## PROVIDED INFORMATION
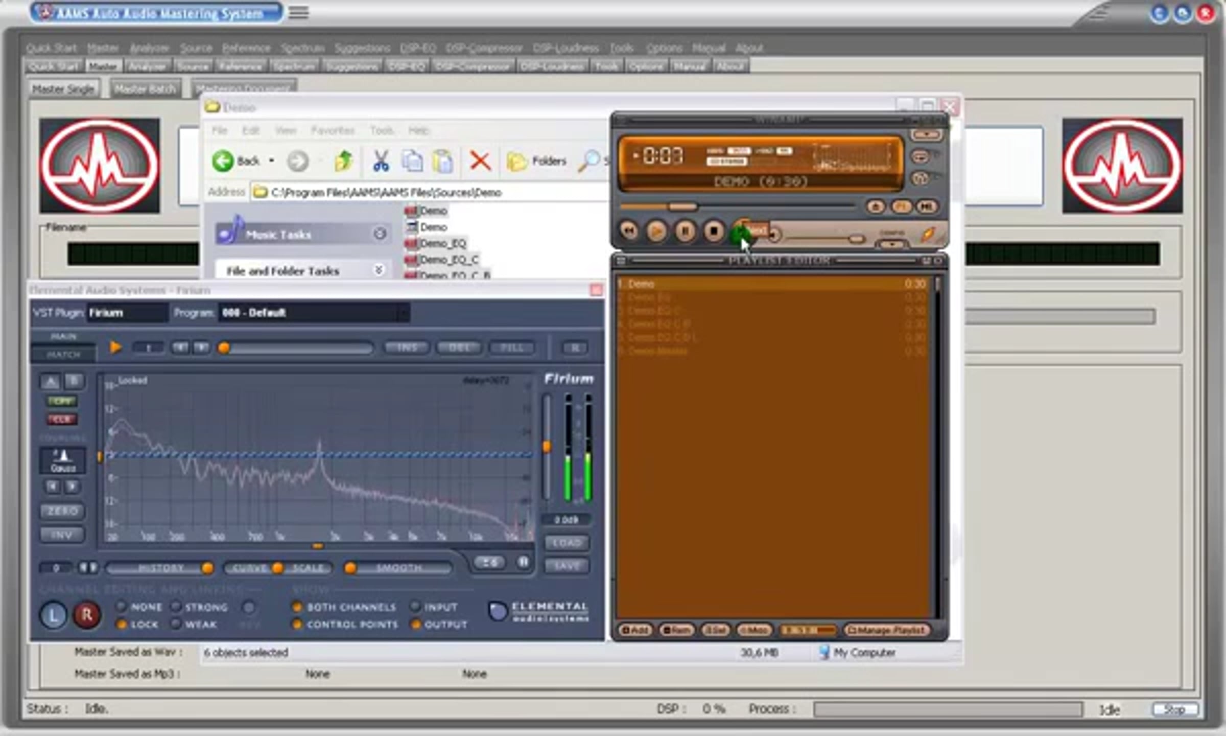Image resolution: width=1226 pixels, height=736 pixels.
Task: Select the red R channel button
Action: [x=87, y=615]
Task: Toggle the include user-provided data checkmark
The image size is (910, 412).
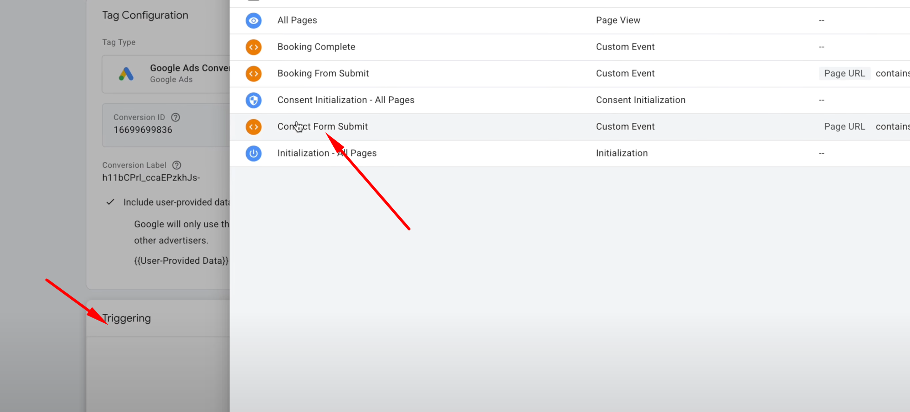Action: pos(110,202)
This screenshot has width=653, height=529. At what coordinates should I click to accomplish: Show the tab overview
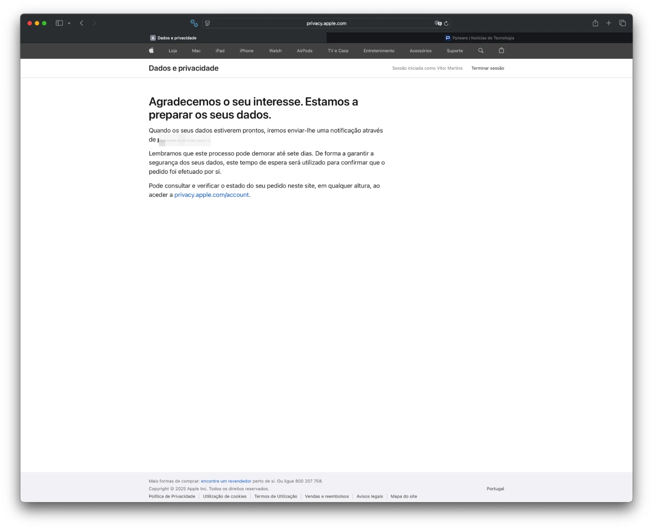tap(623, 23)
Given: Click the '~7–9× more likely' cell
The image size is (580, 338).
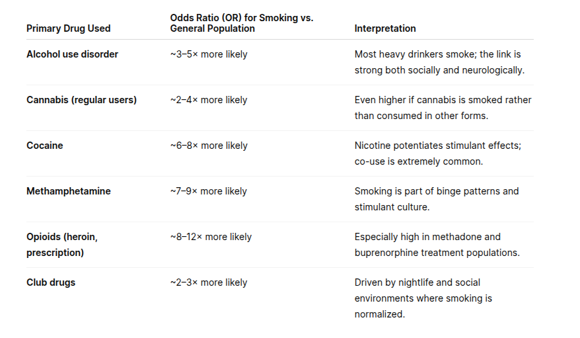Looking at the screenshot, I should (209, 191).
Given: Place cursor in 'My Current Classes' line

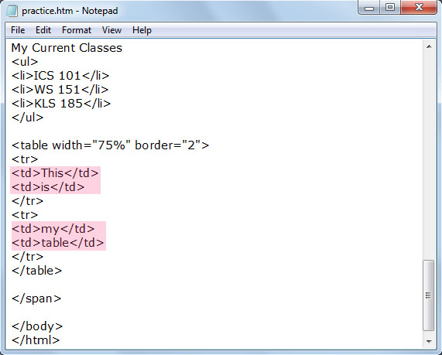Looking at the screenshot, I should tap(67, 48).
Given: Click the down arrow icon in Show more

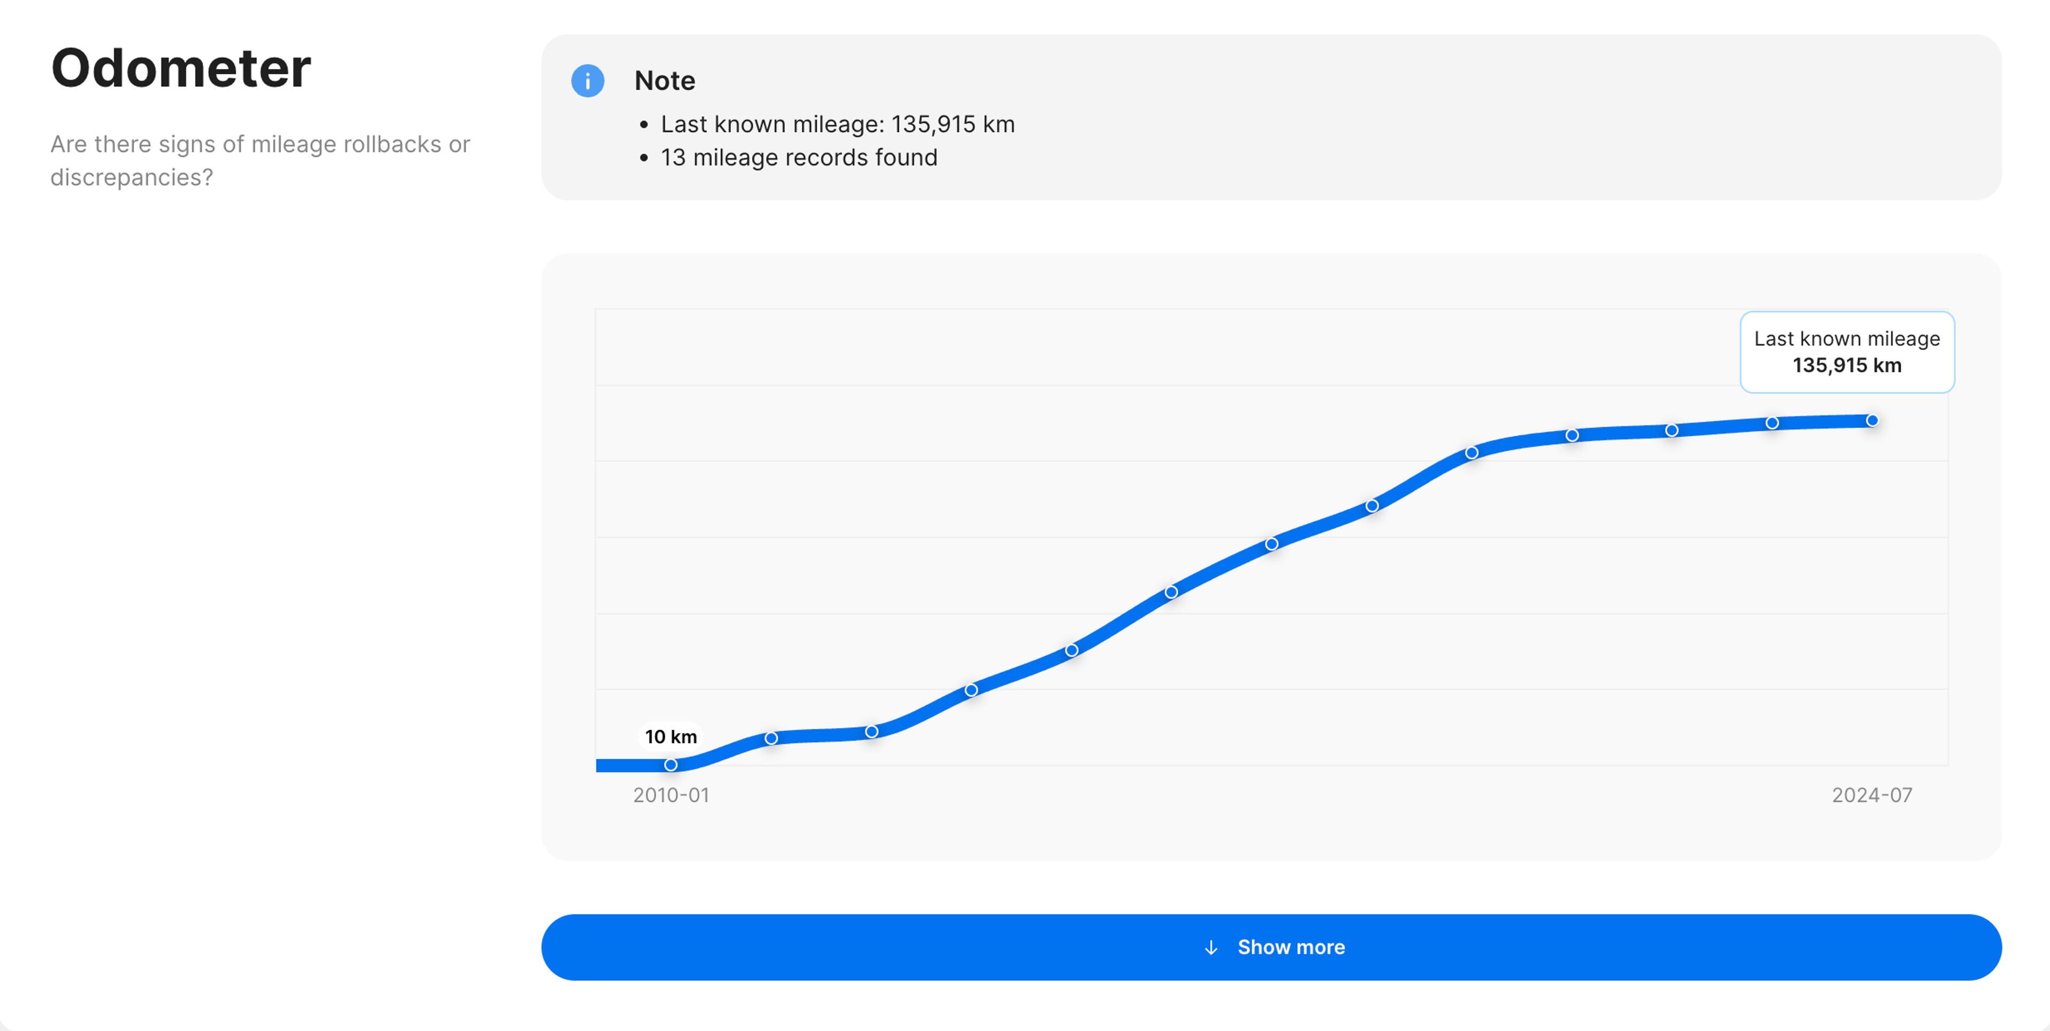Looking at the screenshot, I should pos(1210,947).
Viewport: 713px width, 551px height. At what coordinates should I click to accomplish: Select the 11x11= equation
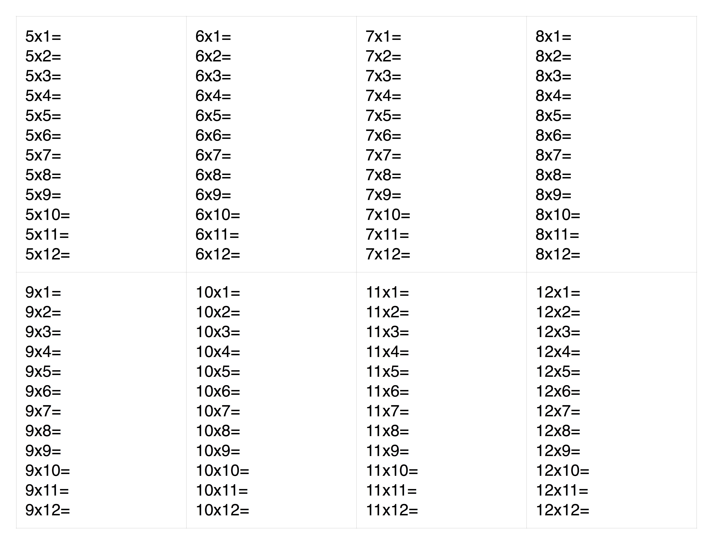click(391, 490)
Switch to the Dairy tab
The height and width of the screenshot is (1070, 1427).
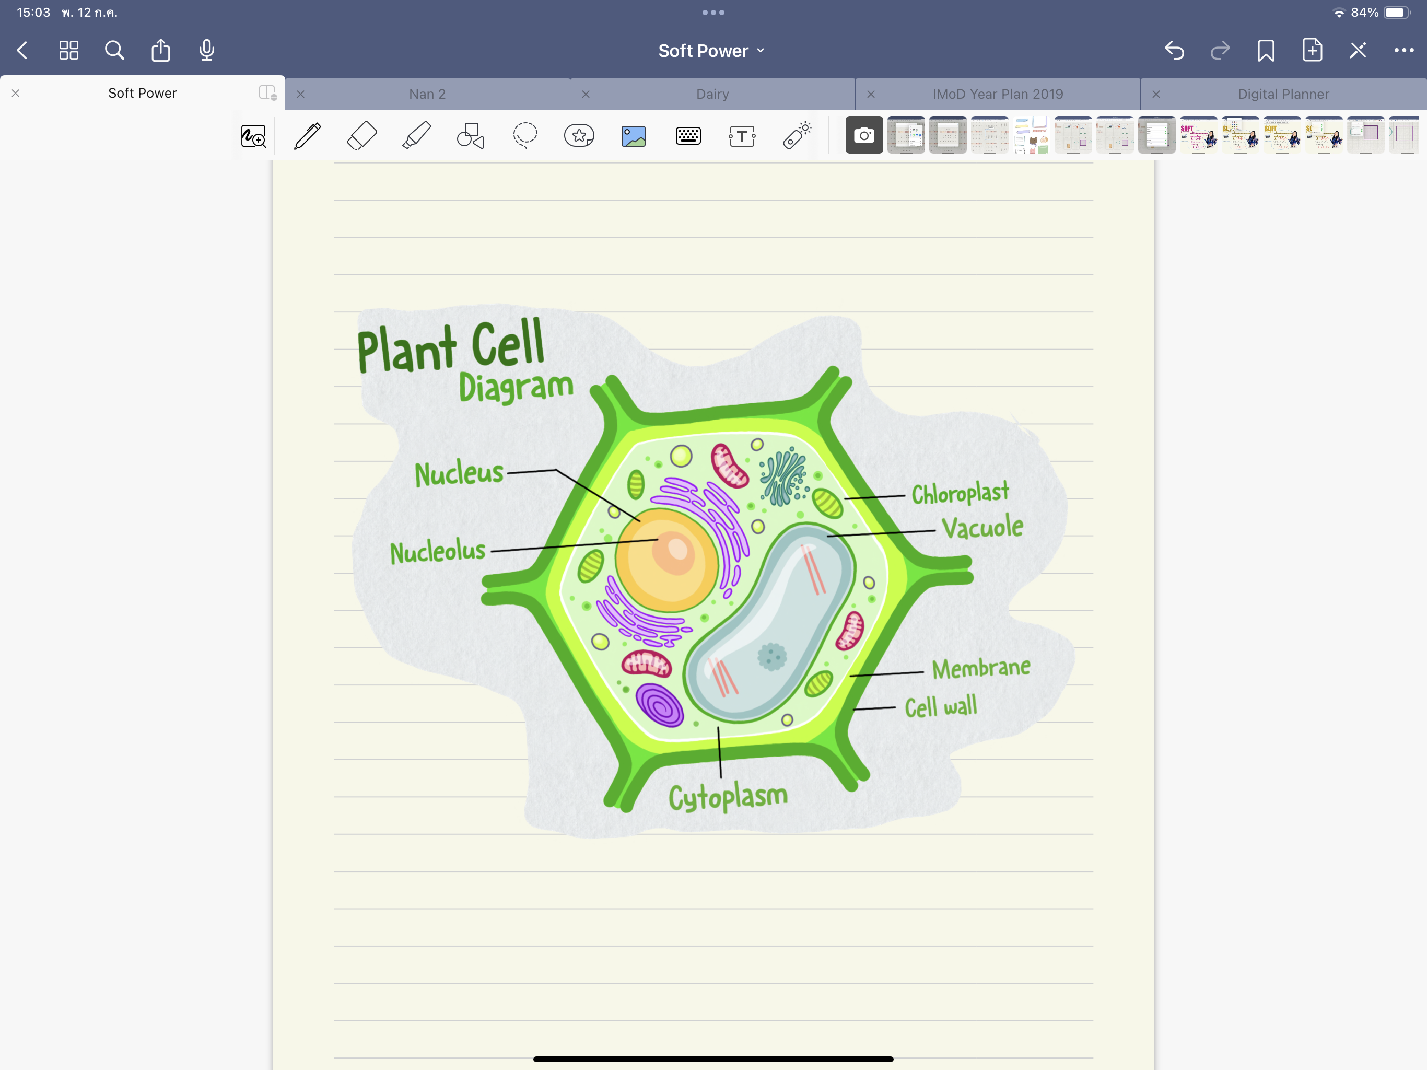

## TASK DETAILS
Reproduce every line of the material above verbatim, omitting the pictures.

## SOLUTION TO THIS PROBLEM
Image resolution: width=1226 pixels, height=736 pixels.
Task: Select the red R channel button
Action: [x=87, y=615]
Task: Toggle the include user-provided data checkmark
The image size is (910, 412).
Action: pos(110,202)
This screenshot has width=653, height=529. At what coordinates should I click to accomplish: Show the tab overview
tap(623, 23)
Given: Click the '~7–9× more likely' cell
The image size is (580, 338).
Looking at the screenshot, I should (209, 191).
Given: Place cursor in 'My Current Classes' line

Looking at the screenshot, I should tap(67, 48).
Given: Click the down arrow icon in Show more

Looking at the screenshot, I should pos(1210,947).
Viewport: 713px width, 551px height. At what coordinates should I click to accomplish: Select the 11x11= equation
click(391, 490)
Switch to the Dairy tab
The height and width of the screenshot is (1070, 1427).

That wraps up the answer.